Two news reports in one day on credit union failures suggest these events are merely different sides of the same coin.

First Story: 

ALEXANDRIA, Va. (May 24, 2021) – “The National Credit Union Administration today placed Empire Financial Federal Credit Union in Jackson, New Jersey, into conservatorship.

Empire Financial Federal Credit Union is a federally insured credit union with 343 members and assets of more than $3.04 million, according to the credit union’s most recent Call Report. Empire Financial Federal Credit Union serves multiple faith, occupational, and associational groups, and communities primarily located in New York, New York, and New Jersey.”

Second Story:

Former CU Service Center Co-founder Sentenced for $1M Embezzlement   By Peter Strozniak, Credit Union Times

“Joan Brown stole funds to keep her business and the six CUs it served afloat, prosecutors and defense lawyer say. . .

Starting in 2010 and through 2016, Brown embezzled more than $1 million, which was drawn on accounts of Cardozo Lodge FCU; O.P.S. Employees FCU; Chester Upland School Employees FCU; Triangle Interests FCU; Electrical Inspectors FCU and Servco FCU.”

NCUA liquidated all six credit unions in April 2016.

The Same Coin

These two events, I believe, are related.   The failure of six credit unions resulted from an embezzlement conducted over six years.   Six times six means that examiners had 36 chances to discover wrongdoing.

By moving Empire Financial FCU’s office 77 miles away to the main office of Municipal Credit Union, still in conservatorship, means a forced merger is underway.  Any doubt there might have been fraud in this case as well?

These repeated  credit union failures due to embezzlements that occurring  over years or for decades in the case of CBS Employees FCU, suggest that examiners  are either inadequately trained or just not up to the job of conducting routine reviews of general ledger activity and the accounts of key personnel.

In small credit unions with only one or two employees these reviews are straight forward and critical because there is little or no separation of duties.

The coin involved is the same: the members’ money in direct losses or via NCUSIF liquidations.

Hiding Shortcomings

The lack of transparency around these events enables NCUA to hide internal shortcomings until the facts are revealed in court cases years later-five  in the Times example above.  Post examination reviews are either not done because of the small amounts involved or the problem has been “resolved,” that is merged or liquidated.

The temptation for money handlers to commit fraud is endemic with the role.  That is why field exam contacts are necessary.   Simple audit steps and verifications help keep honest people honest.

These coincidental events suggest something is lacking in NCUA’s oversight of its smallest institutions.
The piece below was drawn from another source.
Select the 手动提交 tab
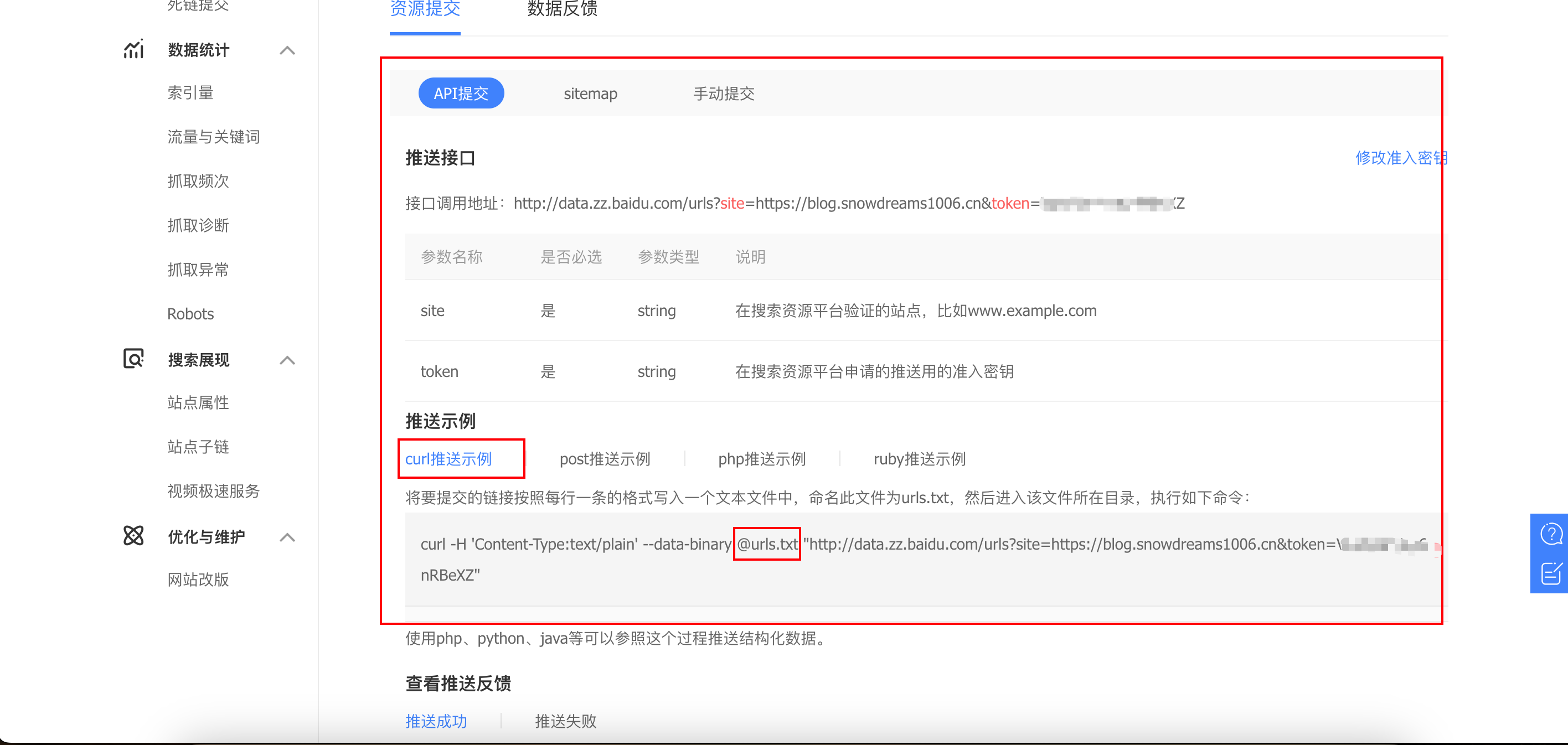The image size is (1568, 745). point(723,94)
If shortcomings exist in this segment, one must wonder about examinations of larger, more complex credit unions whose activities include buying banks and purchasing other credit unions.
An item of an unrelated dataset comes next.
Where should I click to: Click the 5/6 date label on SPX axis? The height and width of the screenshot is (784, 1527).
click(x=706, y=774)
Is NCUA’s exam program up to the job whether the credit union be small or large?   Whether the review is simply balancing clearing accounts or complicated, such as using derivatives to mitigate risk?

Someone at the agency needs to own this challenge.  The first step would be to bring light to these failures as they occur, not in legal proceedings years later.  That public comment would put the agency’s examiners, credit unions and dishonest employees on notice that NCUA is alert for bad actors.